* GOAL
Rewrite only the material between the lines holding "Given: Click chevron" and "should pyautogui.click(x=698, y=217).", inclusive, with "breadcrumb" replaced by "link" and everything else left unchanged.

* SUPPLIED DATA
· · · · ·
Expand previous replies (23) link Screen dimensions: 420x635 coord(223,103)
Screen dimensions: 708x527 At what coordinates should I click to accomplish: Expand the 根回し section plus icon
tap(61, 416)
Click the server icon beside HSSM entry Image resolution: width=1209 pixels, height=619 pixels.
· · · · ·
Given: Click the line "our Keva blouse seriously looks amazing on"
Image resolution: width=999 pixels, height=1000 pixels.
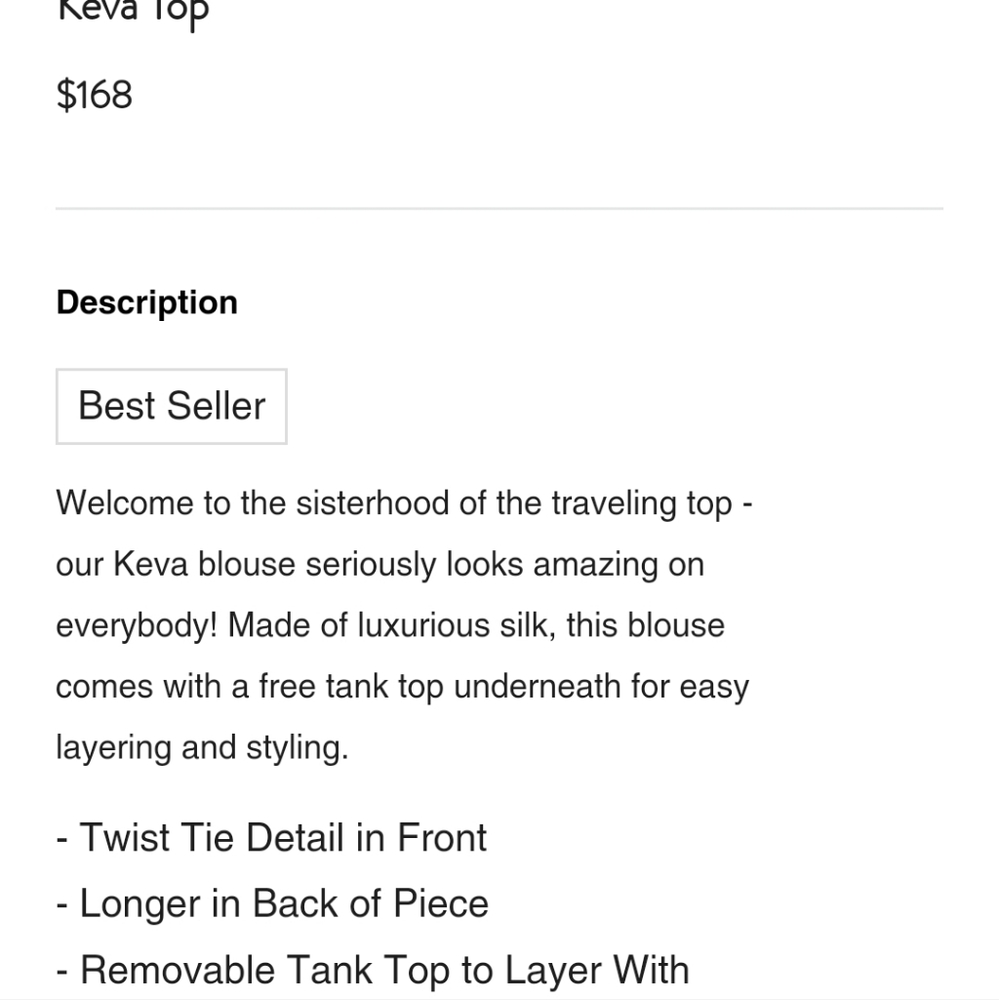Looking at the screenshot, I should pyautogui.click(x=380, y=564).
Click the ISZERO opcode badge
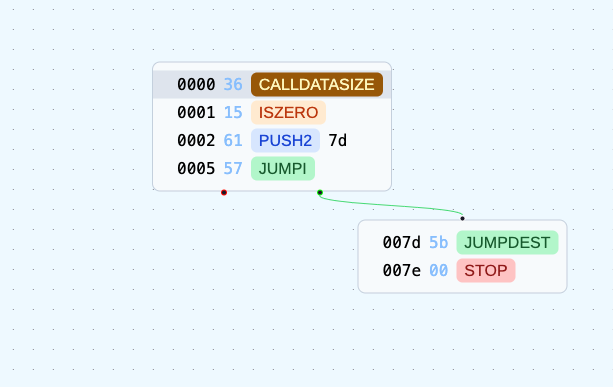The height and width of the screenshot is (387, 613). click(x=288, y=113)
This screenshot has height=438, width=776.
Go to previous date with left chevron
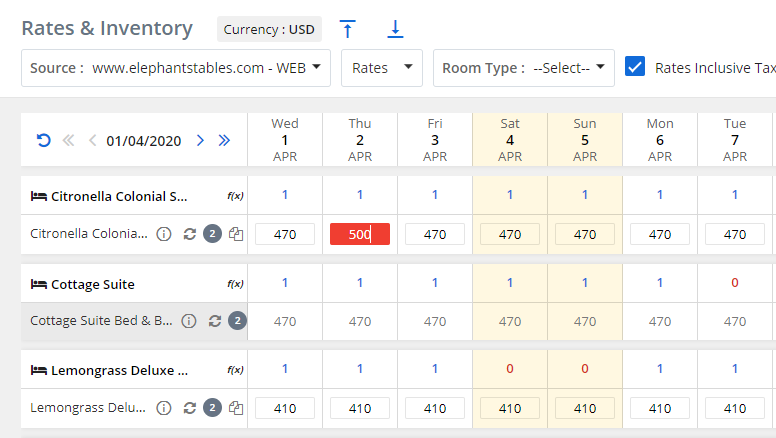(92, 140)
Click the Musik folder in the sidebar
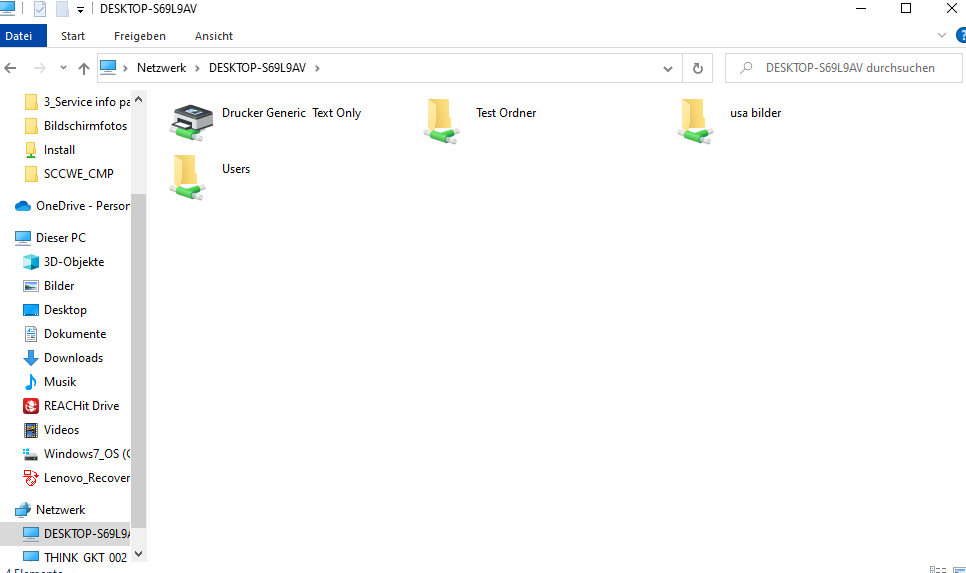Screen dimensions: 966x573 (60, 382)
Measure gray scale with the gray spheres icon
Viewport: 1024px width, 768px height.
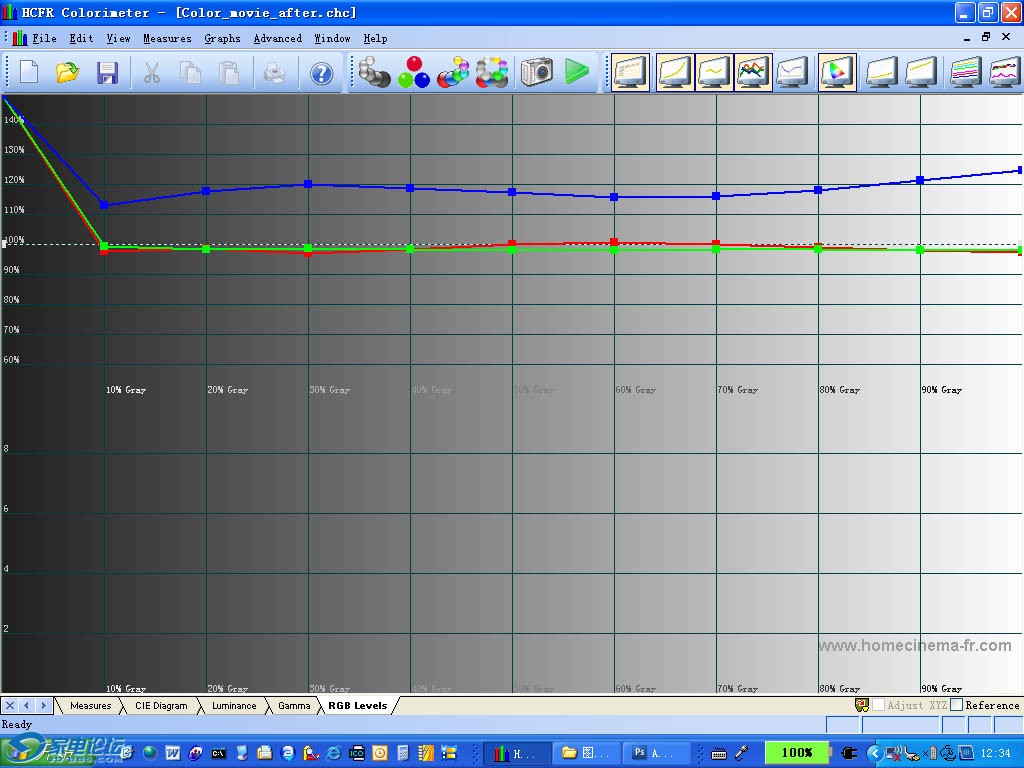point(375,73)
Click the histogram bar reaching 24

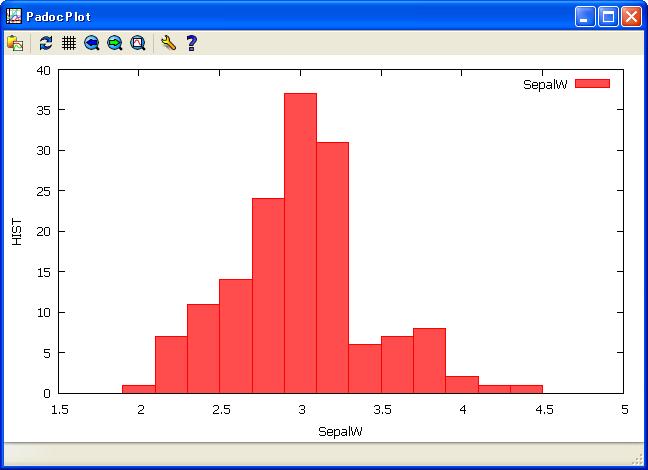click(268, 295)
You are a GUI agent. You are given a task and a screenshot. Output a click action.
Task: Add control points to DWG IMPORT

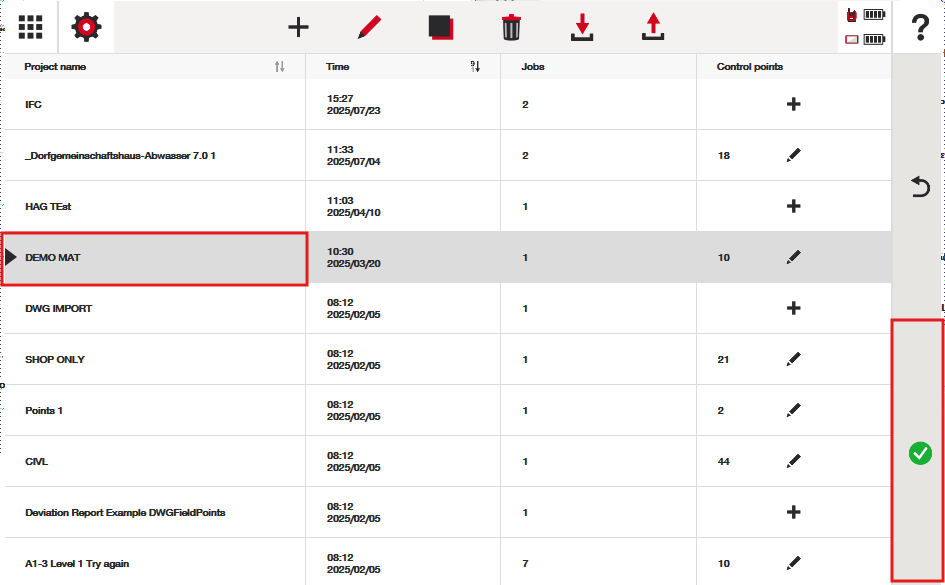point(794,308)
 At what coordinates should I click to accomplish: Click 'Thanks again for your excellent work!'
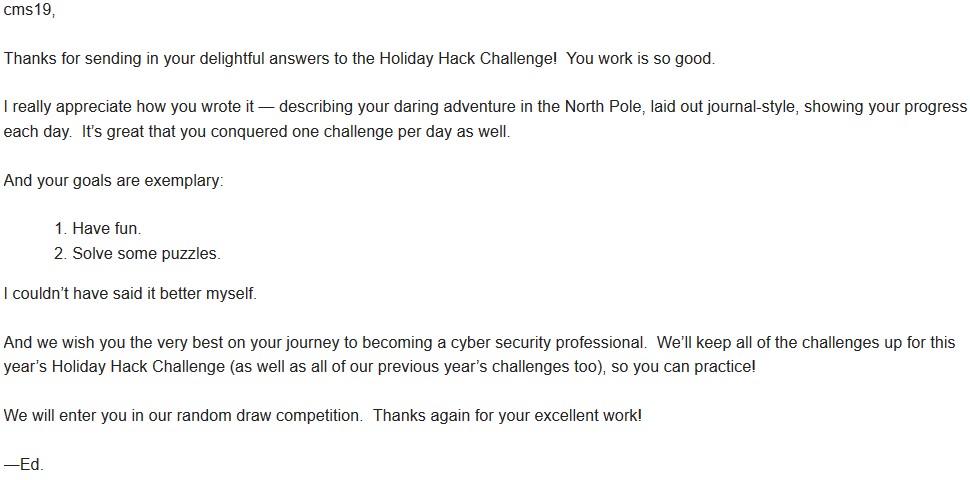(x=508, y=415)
· · · · ·
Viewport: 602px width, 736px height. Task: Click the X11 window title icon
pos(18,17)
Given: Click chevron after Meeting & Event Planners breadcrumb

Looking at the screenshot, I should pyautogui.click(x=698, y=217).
· · · · ·
* TASK RESPONSE
Given: Click chevron after Meeting & Event Planners link

Looking at the screenshot, I should pyautogui.click(x=698, y=217).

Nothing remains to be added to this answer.